Israel the Perpetual Victim? (Levy)
On Sunday, ">Haaretz's Gideon Levy wrote about the role of internal socio-political institutions that "victimise" the "self" and to "demonise" the "other", using the context of the 2008/9 Gaza War in which two soldiers unlawfully sent a 11-year-old child to check for explosives. Levy claims history has witnessed many aggressors who presented themselves as "victims" but it has never seen such an occupier still complaining of being a victim, in this case, the victim of the United Nations' Goldstone Report on the Gaza War:
Once upon a time the staple piece of clothing was the blue shirt of the Labor Movement, and songwriter Mordechai Zeira sang about it: "And it's much better than all jewels." A new generation has arrived, and its shirt is darker. Today it's black and bears the legend: We are all the victims of Goldstone.
Dozens of friends of the two Givati Brigade soldiers arrived wearing these infuriating shirts at a military court a few days ago. Their friends had been convicted of overextending their authority while risking the life of an 11-year-old, and to be precise, of conduct unbecoming of soldiers. The soldiers received the scandalous support of senior officers, and the two convicted men have become heroes.
Israel is proud to present: The aggressor-vicitim. History has known crueler and even longer occupations than the Israeli one, and there have been much worse attacks on civilian populations than Operation Cast Lead. But there has never been an occupier who presented himself like that, as a victim.
From the days of Golda Meir, who said we will never forgive the Arabs for forcing us to hurt their children, to the combatants who shot and wept, we have set, courtesy of the Givati troops, a new record of Israeli chutzpah: We are all the victims of Goldstone.
The victimhood, it turns out, belongs not to an 11-year-old child whose life was put at risk and who has been suffering from insomnia ever since, but the soldiers who ordered him to check for explosives, in clear contradiction of a ruling by the Supreme Court.
Not the Samouni family, 21 of whose members were butchered when the same Givati Brigade, under the same commander, bombed the house into which the soldiers ordered the family, but the brigade commander, Ilan Malka, whose conduct is now being investigated, shamefully late. And certainly not the residents of Gaza, who experienced Cast Lead with its hardships, horrors, destruction and war crimes, but the soldiers, who share responsibility with the commanders and politicians.
We've always loved victimization, not only when we were real victims, as often was the case in our history, but also when we were the aggressors, occupiers and abusers. And we don't only cast ourselves as victims, but as the only victims. But observe our perception of our wrongdoing.
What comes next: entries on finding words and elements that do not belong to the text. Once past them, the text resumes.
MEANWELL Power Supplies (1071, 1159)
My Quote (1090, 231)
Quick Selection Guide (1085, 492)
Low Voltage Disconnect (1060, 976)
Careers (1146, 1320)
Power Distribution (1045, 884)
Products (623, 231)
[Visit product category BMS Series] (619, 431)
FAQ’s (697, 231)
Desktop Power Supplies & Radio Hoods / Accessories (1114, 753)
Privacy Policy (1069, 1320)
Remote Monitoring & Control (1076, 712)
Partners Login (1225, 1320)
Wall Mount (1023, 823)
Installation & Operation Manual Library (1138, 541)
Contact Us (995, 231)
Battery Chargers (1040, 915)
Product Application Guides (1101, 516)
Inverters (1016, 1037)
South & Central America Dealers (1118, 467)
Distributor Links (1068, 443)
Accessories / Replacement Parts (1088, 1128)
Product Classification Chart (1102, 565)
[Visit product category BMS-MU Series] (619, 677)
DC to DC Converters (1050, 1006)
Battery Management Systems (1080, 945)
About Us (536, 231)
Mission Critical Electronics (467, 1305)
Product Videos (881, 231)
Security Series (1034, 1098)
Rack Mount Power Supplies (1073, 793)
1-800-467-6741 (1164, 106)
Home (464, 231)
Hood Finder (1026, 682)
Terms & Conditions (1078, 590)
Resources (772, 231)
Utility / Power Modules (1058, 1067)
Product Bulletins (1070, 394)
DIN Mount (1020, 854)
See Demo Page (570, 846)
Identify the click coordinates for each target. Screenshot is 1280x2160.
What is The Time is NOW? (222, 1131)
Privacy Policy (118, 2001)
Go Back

It started with denial, then changed to suppression, then to shamelessness, then to dehumanization and demonization, until we arrived at the current stage: A pride parade.
The soldiers taking pictures of themselves dancing with prisoners and posing with corpses are proud of what they do. They upload the footage onto the Web, for all to see, and friends of the two Givati troops are equally proud of what their mates have done. They're proud of the conduct of people who broke the law. Their solidarity may be understandable, but it's much more difficult to understand the support of their brigade commander, Col. Moni Katz, and Maj. Gen. (res. ) Uzi Dayan.
What are they saying - that the soldiers acted correctly? That they should not be punished? That they are victims? In that case, we have little to claim from the soldiers, who were only acting according to the spirit emanating from their superiors. But most difficult to understand is the widespread public support for the two. Just like the Nahariya policeman convicted of placing bombs to injure suspected mobsters, they are local heroes and national victims to many.
Do we really want to be proud of the soldiers ordering children to risk their lives, in violation of the law? Is this how we want the army to behave? Will Israeli public opinion never accept that war has rules and that if Israeli soldiers break them, they must be punished? True, they may have been carrying out orders, they may have been jaded and exhausted after three weeks of the assault on Gaza, as the court has heard. But casting them as victims testifies to the chaos overtaking Israel.
So we should go back to basics. The victims of Cast Lead are the 1.5 million residents of Gaza. The "victims" of the Goldstone report are not the two convicts, but their own victims. The shirts worn by their friends in court are proof that these basic truths have been blurred and distorted beyond recognition.